▶ _Task description_:
Between the line containing "The image size is (1280, 976)." and the line containing "Task: Click the taskbar" lies a run of lines; give that run again exactly, with both of those lines, and nothing else from the entries below.
--
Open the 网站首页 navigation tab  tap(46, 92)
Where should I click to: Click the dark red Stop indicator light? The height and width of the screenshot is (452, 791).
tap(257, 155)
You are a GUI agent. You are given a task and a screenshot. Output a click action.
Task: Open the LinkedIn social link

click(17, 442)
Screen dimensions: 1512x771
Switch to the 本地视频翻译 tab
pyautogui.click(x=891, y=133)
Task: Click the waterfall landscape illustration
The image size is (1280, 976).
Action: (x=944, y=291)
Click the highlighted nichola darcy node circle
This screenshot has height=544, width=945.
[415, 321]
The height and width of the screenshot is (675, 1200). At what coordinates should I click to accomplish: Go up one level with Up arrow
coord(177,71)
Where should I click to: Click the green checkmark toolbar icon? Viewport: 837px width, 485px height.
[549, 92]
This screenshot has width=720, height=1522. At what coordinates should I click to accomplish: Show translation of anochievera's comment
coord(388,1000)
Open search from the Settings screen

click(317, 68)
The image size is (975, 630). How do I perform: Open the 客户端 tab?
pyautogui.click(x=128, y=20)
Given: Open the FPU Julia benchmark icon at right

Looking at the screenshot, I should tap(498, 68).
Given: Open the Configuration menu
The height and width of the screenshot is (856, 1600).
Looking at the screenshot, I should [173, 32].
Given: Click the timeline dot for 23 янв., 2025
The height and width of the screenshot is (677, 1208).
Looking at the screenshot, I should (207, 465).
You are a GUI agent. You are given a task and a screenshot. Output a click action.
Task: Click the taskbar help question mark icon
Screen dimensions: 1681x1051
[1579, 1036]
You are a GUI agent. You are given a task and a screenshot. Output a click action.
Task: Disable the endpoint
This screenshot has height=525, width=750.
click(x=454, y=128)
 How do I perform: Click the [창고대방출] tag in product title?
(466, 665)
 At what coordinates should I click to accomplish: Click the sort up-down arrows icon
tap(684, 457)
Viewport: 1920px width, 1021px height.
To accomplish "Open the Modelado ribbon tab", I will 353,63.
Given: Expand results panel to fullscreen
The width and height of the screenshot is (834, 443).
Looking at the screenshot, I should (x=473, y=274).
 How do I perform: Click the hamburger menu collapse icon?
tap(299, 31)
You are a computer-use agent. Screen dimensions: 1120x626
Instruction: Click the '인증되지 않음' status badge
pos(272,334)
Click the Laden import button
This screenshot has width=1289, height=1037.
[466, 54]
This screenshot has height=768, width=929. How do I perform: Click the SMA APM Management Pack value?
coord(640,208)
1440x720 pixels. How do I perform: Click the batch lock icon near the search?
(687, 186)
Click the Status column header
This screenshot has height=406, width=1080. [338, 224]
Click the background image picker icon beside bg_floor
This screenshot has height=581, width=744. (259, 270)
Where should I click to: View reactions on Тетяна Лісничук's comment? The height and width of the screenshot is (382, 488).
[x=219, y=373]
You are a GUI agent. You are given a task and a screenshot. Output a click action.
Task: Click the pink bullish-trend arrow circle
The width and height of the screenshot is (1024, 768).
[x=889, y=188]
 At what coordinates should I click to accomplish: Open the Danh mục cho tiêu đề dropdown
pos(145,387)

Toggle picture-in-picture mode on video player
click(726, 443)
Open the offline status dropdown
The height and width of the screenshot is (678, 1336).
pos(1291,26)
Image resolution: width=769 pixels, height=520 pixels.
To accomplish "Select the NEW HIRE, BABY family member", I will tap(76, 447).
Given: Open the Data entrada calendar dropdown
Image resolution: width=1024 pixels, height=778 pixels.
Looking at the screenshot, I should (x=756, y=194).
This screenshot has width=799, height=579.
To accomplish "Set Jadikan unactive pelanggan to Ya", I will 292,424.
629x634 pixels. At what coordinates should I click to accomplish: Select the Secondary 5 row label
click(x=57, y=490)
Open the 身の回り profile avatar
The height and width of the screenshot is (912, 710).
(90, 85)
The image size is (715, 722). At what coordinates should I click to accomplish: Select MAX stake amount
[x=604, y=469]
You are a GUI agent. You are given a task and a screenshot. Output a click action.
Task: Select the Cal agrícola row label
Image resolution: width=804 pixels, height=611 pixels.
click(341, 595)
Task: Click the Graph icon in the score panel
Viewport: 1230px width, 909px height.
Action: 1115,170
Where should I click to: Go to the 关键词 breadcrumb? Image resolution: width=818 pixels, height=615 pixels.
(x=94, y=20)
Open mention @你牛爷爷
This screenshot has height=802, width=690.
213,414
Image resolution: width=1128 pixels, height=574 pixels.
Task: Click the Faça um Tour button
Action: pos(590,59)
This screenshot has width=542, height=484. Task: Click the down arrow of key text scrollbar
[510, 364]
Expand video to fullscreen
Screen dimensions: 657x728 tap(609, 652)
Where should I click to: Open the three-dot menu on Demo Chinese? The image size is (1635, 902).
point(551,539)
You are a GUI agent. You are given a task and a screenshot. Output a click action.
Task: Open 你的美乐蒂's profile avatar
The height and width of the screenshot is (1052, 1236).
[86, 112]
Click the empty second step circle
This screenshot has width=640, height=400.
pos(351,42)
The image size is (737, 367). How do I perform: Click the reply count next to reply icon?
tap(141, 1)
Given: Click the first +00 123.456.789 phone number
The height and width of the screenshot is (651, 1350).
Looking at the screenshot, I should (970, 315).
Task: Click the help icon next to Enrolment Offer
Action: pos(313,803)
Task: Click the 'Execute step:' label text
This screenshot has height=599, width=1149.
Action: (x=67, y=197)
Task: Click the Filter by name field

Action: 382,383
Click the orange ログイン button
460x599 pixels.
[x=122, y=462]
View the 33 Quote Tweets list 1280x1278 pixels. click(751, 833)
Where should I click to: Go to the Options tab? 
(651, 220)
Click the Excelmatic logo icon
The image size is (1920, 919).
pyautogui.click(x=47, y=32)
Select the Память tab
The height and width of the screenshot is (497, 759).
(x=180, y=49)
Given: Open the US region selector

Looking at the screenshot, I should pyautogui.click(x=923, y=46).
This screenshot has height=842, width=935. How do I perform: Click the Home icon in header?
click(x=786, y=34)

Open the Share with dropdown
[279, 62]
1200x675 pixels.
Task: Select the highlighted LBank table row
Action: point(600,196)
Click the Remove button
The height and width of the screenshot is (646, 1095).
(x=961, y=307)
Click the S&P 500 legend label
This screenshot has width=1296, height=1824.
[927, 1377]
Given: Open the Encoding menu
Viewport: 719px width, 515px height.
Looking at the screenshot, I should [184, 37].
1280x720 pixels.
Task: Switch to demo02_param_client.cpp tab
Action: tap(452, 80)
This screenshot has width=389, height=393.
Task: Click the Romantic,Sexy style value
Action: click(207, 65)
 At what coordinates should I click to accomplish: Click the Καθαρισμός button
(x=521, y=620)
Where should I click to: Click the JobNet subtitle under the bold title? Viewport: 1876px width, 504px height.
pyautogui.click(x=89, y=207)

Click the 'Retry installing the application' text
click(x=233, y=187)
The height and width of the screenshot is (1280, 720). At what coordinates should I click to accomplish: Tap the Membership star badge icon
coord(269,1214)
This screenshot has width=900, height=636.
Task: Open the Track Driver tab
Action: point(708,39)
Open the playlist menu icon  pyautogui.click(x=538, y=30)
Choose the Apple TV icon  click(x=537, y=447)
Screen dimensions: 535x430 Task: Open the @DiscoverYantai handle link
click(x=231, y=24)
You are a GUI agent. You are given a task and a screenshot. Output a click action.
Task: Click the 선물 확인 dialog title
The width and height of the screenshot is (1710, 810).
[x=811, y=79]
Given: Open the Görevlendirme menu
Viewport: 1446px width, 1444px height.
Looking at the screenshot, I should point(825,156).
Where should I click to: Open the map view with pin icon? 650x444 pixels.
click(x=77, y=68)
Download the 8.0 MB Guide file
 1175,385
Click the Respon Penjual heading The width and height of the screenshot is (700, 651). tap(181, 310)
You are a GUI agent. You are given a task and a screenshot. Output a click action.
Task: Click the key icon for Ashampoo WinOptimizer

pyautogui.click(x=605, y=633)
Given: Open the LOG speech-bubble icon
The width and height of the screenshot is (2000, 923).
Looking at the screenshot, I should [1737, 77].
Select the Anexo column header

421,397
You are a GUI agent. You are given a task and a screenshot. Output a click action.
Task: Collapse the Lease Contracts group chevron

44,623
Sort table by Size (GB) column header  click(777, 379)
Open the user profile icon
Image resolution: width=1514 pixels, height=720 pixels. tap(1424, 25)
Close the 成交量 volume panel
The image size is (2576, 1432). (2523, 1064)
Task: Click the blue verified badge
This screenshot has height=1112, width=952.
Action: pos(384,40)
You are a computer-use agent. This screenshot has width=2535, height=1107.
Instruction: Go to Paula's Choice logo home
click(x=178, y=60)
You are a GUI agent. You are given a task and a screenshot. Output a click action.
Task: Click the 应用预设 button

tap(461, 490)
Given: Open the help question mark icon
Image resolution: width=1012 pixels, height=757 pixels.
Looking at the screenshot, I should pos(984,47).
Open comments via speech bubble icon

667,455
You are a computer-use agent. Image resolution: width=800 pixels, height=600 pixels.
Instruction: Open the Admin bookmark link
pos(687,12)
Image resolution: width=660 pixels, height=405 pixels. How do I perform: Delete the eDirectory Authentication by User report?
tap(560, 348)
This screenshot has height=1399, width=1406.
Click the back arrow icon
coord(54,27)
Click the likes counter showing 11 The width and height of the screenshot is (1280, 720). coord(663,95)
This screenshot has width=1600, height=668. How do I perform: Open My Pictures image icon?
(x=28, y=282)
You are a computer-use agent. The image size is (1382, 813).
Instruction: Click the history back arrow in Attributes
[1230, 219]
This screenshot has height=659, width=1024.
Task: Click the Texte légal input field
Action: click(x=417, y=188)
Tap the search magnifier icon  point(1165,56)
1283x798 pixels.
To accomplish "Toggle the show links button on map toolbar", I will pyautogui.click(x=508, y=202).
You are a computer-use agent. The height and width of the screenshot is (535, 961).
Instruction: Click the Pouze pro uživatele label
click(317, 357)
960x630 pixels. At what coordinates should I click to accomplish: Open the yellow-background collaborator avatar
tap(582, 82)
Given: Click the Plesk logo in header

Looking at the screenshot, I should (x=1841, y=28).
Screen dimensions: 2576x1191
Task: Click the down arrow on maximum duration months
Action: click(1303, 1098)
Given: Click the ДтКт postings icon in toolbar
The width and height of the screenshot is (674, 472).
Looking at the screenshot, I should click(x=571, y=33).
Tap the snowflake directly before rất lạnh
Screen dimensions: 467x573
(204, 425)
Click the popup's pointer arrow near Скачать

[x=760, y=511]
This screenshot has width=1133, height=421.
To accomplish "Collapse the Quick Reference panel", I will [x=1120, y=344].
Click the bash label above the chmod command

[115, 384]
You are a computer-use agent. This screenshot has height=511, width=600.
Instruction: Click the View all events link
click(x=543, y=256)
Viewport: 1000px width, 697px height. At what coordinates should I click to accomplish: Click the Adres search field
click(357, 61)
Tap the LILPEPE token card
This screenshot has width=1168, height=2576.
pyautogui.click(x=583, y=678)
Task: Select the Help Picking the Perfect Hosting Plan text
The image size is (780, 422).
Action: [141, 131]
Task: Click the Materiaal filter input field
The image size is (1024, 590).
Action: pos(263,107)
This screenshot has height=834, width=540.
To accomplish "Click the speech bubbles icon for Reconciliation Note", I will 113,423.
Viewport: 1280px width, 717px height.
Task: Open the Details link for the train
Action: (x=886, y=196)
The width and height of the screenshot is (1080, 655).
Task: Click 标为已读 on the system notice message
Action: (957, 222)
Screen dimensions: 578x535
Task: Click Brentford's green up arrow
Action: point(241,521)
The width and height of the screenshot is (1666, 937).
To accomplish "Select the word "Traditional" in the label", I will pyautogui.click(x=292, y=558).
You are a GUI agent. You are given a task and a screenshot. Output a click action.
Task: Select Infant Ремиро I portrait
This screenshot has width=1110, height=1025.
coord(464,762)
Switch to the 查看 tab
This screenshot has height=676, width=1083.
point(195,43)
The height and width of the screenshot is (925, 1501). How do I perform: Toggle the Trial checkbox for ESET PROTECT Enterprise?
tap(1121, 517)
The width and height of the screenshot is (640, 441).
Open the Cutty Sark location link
--
▶ _Problem solution_:
The image size is (1280, 976).
Action: (x=944, y=291)
Click the highlighted nichola darcy node circle
This screenshot has height=544, width=945.
[415, 321]
The height and width of the screenshot is (675, 1200). At what coordinates should I click to accomplish: Go up one level with Up arrow
coord(177,71)
Where should I click to: Click the green checkmark toolbar icon? Viewport: 837px width, 485px height.
[549, 92]
This screenshot has width=720, height=1522. At what coordinates should I click to accomplish: Show translation of anochievera's comment
coord(388,1000)
Open search from the Settings screen

click(317, 68)
The image size is (975, 630). How do I perform: Open the 客户端 tab?
pyautogui.click(x=128, y=20)
Given: Open the FPU Julia benchmark icon at right

Looking at the screenshot, I should tap(498, 68).
Given: Open the Configuration menu
The height and width of the screenshot is (856, 1600).
Looking at the screenshot, I should [173, 32].
Given: Click the timeline dot for 23 янв., 2025
The height and width of the screenshot is (677, 1208).
Looking at the screenshot, I should (207, 465).
You are a GUI agent. You are given a task and a screenshot. Output a click action.
Task: Click the taskbar help question mark icon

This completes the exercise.